Write out again only the lines that run from the start of the entries to the line containing "Given: Check the Packages checkbox", both included.

(Provided material begins)

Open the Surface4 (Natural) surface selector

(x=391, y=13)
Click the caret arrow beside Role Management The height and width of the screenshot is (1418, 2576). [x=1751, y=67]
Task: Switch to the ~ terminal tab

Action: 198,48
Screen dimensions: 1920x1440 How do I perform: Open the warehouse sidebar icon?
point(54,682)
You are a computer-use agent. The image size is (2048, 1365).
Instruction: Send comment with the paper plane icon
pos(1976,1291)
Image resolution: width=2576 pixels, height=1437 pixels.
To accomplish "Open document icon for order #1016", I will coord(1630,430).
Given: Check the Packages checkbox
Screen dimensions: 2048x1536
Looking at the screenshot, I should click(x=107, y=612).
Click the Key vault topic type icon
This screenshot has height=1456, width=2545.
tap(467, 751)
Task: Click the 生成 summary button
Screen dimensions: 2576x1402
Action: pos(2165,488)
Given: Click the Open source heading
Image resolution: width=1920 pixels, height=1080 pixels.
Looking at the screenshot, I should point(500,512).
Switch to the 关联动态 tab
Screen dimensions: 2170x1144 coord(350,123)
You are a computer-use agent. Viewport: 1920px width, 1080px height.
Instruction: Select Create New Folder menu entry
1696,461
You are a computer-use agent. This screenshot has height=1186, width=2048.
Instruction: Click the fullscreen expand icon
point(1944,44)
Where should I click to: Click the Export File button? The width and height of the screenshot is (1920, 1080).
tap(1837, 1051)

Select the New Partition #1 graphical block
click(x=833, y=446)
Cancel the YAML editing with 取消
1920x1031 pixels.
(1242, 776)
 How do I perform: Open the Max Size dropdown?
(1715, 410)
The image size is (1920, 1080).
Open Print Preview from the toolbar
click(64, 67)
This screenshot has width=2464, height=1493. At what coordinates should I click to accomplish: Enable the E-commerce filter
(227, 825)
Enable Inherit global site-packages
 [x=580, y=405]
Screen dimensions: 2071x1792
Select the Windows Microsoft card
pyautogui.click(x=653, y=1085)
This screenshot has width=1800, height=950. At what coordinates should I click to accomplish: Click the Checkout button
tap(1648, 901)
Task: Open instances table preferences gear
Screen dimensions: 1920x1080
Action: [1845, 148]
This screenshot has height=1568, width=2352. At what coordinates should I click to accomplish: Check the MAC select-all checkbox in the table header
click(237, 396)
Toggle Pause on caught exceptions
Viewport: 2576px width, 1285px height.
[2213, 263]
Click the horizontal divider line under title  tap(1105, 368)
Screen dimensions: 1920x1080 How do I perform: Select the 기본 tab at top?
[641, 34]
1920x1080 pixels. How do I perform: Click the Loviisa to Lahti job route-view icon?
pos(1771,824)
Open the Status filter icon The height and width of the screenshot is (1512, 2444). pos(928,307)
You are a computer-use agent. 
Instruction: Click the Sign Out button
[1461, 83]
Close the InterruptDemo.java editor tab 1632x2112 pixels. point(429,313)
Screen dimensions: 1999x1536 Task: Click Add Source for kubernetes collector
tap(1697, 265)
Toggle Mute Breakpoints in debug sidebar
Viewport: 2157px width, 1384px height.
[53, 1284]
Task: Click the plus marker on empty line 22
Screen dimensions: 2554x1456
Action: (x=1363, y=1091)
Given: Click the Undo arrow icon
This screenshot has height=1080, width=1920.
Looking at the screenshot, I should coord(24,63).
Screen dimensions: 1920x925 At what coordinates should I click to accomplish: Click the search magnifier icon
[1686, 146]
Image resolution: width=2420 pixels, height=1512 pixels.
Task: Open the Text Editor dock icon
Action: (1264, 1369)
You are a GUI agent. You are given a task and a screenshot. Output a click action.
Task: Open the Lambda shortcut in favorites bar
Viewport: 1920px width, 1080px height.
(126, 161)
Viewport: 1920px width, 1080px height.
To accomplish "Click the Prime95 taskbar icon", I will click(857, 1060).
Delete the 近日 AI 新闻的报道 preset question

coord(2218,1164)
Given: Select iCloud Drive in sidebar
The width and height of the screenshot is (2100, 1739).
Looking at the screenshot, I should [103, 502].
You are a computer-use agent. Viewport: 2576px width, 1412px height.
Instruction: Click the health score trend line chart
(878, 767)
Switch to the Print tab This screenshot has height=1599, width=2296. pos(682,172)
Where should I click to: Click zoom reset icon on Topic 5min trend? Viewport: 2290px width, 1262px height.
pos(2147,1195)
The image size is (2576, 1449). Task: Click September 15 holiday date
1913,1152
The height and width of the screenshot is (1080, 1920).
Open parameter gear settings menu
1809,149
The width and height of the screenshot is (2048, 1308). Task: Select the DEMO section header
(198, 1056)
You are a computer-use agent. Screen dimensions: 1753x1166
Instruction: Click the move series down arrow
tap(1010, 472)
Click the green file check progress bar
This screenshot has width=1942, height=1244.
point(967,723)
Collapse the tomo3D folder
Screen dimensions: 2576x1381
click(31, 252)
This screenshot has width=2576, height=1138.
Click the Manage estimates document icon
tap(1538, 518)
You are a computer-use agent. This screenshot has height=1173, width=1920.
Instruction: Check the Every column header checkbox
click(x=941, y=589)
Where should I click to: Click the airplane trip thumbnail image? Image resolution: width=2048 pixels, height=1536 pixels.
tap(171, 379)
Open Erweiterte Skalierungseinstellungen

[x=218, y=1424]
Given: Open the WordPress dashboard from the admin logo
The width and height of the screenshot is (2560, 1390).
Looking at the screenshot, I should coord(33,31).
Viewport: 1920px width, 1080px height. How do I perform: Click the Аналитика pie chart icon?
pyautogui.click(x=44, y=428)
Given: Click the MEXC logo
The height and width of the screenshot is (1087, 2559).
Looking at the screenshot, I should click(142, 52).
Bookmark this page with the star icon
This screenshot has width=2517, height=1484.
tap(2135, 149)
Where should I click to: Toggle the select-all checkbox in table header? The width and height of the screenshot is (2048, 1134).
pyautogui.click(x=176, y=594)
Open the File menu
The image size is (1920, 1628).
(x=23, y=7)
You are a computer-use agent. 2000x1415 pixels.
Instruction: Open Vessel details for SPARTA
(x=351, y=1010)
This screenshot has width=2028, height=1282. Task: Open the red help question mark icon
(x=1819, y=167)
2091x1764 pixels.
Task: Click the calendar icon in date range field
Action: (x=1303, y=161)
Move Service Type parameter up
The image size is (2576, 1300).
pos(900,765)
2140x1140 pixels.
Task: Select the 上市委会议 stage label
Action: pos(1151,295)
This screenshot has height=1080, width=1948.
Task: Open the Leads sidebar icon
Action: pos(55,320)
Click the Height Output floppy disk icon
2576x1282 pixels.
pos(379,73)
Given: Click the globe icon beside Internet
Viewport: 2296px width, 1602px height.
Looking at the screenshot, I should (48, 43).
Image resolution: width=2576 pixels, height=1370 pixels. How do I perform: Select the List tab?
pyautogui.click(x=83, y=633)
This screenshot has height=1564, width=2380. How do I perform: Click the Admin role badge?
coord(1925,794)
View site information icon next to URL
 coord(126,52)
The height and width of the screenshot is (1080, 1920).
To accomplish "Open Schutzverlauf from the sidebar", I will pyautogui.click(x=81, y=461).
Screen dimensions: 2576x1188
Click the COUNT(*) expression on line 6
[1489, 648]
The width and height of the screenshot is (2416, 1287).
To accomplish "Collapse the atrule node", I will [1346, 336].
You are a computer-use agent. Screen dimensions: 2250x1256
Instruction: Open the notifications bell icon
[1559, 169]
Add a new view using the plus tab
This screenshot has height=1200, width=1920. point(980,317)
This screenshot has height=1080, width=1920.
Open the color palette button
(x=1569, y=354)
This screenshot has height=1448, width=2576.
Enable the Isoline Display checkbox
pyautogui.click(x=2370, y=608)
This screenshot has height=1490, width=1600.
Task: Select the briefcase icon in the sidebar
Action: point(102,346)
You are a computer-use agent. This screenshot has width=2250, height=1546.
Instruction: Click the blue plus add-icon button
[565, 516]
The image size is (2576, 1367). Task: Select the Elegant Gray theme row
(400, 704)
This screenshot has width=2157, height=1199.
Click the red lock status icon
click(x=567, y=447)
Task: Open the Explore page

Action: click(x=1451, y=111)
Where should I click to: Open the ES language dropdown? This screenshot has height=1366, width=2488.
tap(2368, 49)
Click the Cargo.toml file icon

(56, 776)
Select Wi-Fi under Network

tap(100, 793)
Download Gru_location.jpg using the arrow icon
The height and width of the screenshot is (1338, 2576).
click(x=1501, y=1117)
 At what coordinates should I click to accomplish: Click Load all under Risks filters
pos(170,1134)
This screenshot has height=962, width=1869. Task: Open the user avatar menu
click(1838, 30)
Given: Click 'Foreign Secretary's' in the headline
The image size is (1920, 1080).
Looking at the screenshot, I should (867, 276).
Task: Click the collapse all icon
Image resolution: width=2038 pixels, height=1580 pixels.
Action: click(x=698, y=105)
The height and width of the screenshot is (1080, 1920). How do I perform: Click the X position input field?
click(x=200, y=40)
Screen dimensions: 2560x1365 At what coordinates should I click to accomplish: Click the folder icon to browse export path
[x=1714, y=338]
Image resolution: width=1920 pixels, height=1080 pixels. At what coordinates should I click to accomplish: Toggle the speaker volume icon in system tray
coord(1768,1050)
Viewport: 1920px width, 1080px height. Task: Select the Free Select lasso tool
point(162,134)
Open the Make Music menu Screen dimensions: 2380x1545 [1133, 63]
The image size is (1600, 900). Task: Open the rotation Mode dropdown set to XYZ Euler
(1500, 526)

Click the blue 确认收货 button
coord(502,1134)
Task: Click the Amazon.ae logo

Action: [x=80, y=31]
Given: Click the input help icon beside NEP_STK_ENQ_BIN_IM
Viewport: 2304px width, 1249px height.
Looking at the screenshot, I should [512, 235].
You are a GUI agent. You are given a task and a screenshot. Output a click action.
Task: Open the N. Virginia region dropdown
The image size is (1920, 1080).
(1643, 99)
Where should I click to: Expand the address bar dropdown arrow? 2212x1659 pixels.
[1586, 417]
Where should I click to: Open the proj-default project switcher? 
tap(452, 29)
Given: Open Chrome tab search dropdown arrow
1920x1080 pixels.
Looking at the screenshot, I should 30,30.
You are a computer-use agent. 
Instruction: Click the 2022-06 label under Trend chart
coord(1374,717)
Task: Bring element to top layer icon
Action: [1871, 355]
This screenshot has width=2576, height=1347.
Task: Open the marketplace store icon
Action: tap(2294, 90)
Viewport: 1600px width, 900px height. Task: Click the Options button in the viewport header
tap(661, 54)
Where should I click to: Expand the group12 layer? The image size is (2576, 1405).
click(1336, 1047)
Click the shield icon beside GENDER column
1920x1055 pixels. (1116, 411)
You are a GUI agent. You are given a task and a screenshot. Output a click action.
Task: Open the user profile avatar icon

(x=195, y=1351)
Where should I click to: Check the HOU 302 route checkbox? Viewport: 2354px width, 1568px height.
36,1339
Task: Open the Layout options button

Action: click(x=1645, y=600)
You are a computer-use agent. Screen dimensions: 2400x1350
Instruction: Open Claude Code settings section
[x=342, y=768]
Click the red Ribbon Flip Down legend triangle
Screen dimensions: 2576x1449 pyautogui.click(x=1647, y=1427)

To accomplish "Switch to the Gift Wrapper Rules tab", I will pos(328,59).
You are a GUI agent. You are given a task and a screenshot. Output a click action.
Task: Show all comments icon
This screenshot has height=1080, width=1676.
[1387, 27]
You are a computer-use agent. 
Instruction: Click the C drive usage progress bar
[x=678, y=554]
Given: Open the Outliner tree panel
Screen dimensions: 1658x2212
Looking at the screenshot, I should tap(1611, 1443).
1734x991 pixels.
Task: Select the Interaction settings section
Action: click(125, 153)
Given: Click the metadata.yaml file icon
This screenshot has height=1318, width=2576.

(Provided material ends)

▶ _Result below_:
Open the Surface4 (Natural) surface selector

(x=391, y=13)
Click the caret arrow beside Role Management The height and width of the screenshot is (1418, 2576). [x=1751, y=67]
Task: Switch to the ~ terminal tab

Action: 198,48
Screen dimensions: 1920x1440 How do I perform: Open the warehouse sidebar icon?
point(54,682)
You are a computer-use agent. The image size is (2048, 1365).
Instruction: Send comment with the paper plane icon
pos(1976,1291)
Image resolution: width=2576 pixels, height=1437 pixels.
To accomplish "Open document icon for order #1016", I will coord(1630,430).
Given: Check the Packages checkbox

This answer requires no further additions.